Comment Re:Downward spiral (Score 1) 29
All probably true, but this is something akin to clearing out the typing pool. That is, a big business has a handful of people who "do cashflow". They work out how much money needs to be in any one bank account at any given moment. Any spare money gets put to work in some way or other - some of that work is long term, some is short term. The cashflow folks job is to make sure there's as much money being made as possible, but that they can always cover their payments when they're due - so it's a juggling act of moving money around different accounts, moving it into investments of different types and then pulling it out of those investments when they mature, or when the money's needed somewhere (accepting there'll be a financial penalty for pulling out of an investment early).
This is absolutely an area where "AI" can help - most likely some ML and statistical modelling (rather than an LLM). In fairness, JPMorgan are in the process of productising something that's very specialised, quite hard to do (because it's specialised, and because there's no "dev environment" to try it on), and potentially could make businesses a bit of extra money, and save a bit of headcount.
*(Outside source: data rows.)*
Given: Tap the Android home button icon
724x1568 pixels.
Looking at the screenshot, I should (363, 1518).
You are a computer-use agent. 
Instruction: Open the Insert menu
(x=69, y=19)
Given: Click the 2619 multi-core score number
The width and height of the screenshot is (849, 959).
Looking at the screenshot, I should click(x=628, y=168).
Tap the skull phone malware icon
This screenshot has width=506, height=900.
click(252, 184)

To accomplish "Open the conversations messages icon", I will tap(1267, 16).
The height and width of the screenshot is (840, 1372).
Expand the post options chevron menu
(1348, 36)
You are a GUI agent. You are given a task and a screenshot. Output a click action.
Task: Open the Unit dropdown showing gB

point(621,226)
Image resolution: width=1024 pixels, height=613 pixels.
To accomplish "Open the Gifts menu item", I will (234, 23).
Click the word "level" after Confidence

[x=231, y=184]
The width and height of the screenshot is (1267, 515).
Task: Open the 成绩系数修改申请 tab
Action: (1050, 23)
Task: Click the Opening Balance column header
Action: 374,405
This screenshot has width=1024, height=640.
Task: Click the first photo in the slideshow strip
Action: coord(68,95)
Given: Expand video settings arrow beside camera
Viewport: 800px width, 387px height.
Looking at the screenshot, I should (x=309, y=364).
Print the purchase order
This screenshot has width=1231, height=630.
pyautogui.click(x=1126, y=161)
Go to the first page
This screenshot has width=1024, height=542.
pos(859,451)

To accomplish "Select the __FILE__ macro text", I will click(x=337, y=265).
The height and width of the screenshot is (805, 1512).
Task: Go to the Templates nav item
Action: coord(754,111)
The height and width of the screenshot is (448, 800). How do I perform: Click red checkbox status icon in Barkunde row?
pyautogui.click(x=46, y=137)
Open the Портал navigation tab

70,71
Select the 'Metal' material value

How that means entire businesses can go to 3.5 day weeks I'm not really sure. My guess is humans leave a lot of money in accounts that doesn't need to be there (humans thinking "just in case" and "CYA"), where computers have much less worries on that score. As such, the computers can move more money into investments, and can probably predict the time the money will be required more accurately (ie. again without the fear-factor overhead a human would add). All that means more money for the business, but I'm still not sure how thousands of people would suddenly have more leisure time as a result.